Das Ergebnis ist ein wirklich neuartiger Aktienmechanismus, der gut funktioniert. Die Spieler können spekulieren, sind sich des Ergebnisses aber nicht zu sicher. Dieser Teil des Spieles macht den Reiz von Schwarzer Freitag aus.

Allerdings ist so ein „Random walk“ wie die Bewegung der Aktienkurse hier mathematisch heißt schon sehr zufällig und so kann es zu merkwürdigen Spielverläufen kommen. Damit das Ganze nicht zu merkwürdig wird, gibt es zahlreiche Regeln, die für mehr Ordnung sorgen sollen. Das Problem: Sie sind absolut unintuitiv und wirken wie eine Aufzählung zufälliger Mechaniken: Manchmal geht der Aktienkurs nach links, manchmal nach oben, hier muss ein schwarzer Koffer in den Vorrat, dort zurück in den Beutel. Neben der schwachen Regel ist dies der zweite Grund für die Regelprobleme, die auftreten (zumal jegliche Übersicht auf oder neben dem Spielplan fehlt).

Im Kern ist Schwarzer Freitag sehr reizvoll: Einerseits auf immer höhere Kurse spekulieren, andererseits den richtigen Zeitpunkt nicht verpassen, auf Silber umzuschwenken. Möglichst kurz bevor es zum (unvermeidlichen) Crash kommt. Leider ist dieser Kern nicht gerade elegant herausgearbeitet: Damit es so spannend wird, wie es wird, sind schlicht zu viele Hilfsregeln und zu viel reine Verwaltungsarbeiten (Koffer von A nach B, von B nach A, Koffer sortieren, Koffern mischen…) notwendig, die im Weg stehen und gerne auch mal vergessen werden – mit z.T. dramatischen Folgen für den Spannungsbogen.
Außerdem ist das Spielvergnügen sehr Mitspielerabhängig. Zu dritt ist es meiner Meinung nach am besten: Timing ist entscheidend, aber man kann durchaus planen. Bei mehr Mitspielern kann das Spiel ohne großes Eigenverschulden an einem Vorbeilaufen: Wenn man selbst ständig weniger Aktionen zwischen den Preisänderungen durchführen kann, als die Mitspieler, ist man chancenlos. Ja, es kann sogar zu zwei Preisänderungen kommen, zwischen denen man nicht an der Reihe war (da Reihen nicht abgeräumt wurden). Trifft das einen in einer kritischen Phase, macht sich Frust breit.
Umgekehrt kann man Schwarzer Freitag attestieren, eines der wenigen Aktienzockspiele zu sein, dass gut zu dritt funktioniert.

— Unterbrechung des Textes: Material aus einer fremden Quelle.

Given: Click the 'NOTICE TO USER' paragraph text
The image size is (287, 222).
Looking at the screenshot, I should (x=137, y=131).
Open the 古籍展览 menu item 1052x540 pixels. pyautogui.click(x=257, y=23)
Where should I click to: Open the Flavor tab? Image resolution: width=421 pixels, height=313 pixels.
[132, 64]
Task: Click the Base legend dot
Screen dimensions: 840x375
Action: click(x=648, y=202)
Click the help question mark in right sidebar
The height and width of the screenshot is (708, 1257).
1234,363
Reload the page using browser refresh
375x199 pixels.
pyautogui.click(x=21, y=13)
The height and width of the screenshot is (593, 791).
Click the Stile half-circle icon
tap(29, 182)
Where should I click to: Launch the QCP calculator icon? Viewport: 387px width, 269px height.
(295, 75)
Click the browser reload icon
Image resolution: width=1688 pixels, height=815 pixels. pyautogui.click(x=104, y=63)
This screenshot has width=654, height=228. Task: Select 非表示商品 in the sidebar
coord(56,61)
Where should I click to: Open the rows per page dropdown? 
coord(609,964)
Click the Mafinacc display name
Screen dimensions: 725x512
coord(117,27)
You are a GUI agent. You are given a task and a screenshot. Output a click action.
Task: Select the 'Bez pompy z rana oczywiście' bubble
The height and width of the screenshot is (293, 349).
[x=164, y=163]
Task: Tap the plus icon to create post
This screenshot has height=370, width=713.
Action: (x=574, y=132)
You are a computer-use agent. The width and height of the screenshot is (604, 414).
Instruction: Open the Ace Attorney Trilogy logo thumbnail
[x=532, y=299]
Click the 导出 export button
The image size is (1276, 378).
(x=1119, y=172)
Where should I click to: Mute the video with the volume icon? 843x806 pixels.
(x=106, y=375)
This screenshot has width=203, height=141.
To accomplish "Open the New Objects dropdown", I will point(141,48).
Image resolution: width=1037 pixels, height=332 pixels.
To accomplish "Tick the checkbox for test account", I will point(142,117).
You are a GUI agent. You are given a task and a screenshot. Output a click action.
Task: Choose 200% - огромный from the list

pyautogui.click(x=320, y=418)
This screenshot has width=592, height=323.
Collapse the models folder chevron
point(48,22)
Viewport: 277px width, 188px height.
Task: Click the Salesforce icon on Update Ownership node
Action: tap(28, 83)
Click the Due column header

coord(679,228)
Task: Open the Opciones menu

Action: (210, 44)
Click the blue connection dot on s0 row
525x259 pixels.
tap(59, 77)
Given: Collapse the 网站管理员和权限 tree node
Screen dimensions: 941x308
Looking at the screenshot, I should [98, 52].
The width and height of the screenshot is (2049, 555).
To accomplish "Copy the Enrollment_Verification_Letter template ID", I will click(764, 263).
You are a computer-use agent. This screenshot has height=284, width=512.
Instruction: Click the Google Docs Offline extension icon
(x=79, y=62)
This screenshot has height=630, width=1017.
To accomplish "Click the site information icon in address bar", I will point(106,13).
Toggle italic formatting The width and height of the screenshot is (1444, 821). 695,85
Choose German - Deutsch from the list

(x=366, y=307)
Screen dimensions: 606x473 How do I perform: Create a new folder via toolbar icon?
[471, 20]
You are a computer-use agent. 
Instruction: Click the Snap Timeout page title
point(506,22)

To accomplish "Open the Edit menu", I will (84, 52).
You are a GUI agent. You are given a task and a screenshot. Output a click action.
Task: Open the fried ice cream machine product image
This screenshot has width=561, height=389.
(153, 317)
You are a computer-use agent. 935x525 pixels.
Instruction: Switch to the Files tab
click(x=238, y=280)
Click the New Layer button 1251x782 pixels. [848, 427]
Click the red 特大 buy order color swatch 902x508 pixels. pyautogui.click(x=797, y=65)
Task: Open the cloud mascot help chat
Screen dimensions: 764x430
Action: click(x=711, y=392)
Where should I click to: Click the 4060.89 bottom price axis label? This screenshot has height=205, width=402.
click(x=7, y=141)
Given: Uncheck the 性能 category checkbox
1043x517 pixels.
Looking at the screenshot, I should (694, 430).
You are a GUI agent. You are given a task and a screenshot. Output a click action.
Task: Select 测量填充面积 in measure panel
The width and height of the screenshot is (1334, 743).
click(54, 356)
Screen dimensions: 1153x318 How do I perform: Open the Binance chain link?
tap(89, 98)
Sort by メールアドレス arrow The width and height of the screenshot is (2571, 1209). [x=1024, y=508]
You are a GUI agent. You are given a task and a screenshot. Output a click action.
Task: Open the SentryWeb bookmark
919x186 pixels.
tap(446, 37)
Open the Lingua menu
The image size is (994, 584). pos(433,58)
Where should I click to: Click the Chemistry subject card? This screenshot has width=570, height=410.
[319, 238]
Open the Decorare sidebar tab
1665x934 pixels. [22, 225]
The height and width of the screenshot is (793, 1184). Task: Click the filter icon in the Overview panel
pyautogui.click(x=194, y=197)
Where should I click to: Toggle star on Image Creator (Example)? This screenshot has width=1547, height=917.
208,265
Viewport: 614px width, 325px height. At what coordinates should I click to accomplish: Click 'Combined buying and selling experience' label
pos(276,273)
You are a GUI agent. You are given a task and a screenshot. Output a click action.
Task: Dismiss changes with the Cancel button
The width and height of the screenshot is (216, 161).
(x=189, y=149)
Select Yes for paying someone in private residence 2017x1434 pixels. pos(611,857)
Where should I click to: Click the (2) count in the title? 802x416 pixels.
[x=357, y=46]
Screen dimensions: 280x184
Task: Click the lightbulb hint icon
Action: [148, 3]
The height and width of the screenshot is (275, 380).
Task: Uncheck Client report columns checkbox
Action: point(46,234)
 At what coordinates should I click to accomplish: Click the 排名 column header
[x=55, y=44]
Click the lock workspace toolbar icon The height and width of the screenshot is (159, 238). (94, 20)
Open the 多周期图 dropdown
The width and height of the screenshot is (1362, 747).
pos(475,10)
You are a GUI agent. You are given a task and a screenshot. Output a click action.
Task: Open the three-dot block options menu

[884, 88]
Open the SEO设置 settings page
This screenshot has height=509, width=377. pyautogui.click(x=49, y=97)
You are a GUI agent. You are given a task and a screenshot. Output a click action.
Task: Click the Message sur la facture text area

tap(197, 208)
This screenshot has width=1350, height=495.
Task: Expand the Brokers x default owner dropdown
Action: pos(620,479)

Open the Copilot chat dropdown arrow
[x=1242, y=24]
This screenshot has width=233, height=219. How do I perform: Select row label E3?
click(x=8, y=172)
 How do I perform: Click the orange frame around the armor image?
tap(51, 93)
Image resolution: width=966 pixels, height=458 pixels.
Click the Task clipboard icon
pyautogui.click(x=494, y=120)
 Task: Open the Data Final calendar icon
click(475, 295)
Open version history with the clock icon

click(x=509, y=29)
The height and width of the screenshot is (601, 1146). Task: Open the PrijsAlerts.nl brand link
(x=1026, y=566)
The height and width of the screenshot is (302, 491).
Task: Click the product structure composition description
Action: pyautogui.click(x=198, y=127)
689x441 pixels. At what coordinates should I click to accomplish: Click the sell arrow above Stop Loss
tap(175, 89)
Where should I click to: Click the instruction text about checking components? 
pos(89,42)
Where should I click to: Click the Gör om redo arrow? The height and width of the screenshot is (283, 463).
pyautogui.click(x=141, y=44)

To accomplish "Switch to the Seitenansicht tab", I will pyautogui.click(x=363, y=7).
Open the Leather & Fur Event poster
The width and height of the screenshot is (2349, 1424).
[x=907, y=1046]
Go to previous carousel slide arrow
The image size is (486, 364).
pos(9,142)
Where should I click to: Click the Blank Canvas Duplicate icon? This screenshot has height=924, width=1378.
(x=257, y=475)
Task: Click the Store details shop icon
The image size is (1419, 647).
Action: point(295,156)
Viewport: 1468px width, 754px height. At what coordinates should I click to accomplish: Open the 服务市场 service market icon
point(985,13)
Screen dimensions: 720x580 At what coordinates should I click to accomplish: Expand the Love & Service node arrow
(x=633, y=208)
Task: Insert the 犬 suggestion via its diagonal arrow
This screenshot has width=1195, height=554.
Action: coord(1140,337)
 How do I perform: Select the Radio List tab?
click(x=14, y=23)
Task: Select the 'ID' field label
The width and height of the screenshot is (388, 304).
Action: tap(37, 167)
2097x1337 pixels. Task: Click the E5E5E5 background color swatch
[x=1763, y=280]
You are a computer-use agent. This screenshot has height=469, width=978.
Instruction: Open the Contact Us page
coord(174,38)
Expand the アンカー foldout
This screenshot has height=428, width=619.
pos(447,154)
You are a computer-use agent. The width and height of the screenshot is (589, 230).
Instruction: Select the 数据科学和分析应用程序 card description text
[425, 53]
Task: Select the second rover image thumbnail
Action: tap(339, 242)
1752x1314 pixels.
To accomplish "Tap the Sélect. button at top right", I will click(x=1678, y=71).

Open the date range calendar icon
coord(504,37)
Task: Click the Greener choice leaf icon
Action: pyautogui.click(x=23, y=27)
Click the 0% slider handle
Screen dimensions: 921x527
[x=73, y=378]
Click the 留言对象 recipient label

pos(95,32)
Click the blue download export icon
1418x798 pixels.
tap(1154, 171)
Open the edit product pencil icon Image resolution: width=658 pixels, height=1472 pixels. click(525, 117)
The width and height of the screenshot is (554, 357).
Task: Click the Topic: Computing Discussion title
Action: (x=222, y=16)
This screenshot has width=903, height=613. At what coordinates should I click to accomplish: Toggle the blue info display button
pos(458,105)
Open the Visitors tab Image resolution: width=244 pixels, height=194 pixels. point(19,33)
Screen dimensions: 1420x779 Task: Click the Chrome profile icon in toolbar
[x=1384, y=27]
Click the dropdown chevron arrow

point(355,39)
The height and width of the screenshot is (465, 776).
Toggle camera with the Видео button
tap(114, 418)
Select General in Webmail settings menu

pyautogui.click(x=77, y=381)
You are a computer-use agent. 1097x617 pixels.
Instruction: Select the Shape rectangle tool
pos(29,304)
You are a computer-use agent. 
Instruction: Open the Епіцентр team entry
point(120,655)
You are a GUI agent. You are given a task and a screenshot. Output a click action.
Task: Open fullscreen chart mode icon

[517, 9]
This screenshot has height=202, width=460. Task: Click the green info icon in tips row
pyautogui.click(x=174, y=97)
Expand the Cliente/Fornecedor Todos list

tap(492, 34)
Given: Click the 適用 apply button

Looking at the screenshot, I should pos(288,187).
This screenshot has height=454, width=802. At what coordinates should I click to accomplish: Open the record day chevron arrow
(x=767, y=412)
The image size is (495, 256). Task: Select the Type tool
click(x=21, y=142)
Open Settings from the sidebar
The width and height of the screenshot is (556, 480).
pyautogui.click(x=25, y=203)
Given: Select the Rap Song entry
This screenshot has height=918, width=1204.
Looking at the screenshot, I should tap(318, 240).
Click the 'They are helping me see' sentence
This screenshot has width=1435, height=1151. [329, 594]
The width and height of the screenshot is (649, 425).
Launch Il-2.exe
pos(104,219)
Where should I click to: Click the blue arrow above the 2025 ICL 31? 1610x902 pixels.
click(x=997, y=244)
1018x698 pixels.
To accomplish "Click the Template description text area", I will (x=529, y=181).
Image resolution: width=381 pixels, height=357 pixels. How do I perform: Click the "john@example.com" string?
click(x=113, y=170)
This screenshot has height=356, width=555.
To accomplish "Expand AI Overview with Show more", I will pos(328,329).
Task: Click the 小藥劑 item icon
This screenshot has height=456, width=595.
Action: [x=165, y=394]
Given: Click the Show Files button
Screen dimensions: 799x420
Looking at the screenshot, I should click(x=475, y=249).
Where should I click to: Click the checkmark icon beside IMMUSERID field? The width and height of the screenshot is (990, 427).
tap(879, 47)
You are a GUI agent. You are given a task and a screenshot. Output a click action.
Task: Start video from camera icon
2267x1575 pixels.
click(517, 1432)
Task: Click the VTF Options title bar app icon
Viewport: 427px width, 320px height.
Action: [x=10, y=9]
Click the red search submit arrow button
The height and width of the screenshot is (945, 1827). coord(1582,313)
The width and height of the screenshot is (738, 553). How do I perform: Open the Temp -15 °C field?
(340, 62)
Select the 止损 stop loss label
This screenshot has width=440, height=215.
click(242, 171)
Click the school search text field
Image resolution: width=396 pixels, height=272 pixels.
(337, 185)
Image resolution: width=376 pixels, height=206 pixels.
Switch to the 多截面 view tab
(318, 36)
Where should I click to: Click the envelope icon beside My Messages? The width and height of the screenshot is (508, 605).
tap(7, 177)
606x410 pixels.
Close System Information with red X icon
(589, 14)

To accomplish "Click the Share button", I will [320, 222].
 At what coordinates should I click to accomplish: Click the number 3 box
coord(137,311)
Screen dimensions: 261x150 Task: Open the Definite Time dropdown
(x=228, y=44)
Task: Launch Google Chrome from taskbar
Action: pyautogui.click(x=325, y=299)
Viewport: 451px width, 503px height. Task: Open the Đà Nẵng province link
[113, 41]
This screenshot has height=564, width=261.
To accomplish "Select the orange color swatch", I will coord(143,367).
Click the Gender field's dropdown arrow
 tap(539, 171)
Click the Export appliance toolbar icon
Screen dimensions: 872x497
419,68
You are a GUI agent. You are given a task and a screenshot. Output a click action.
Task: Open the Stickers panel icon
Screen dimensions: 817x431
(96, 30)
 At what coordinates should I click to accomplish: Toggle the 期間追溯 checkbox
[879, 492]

Unterm Strich ein komisches Biest: Ich mag den zentralen Mechanismus, ich finde den Kursmechanismus interessant und damit ausgesprochen reizvoll. Aber das Spiel drumrum empfinde ich als zu unperfekt, als dass ich es noch häufiger auf den Tisch bringen wollen würde. Schade drum!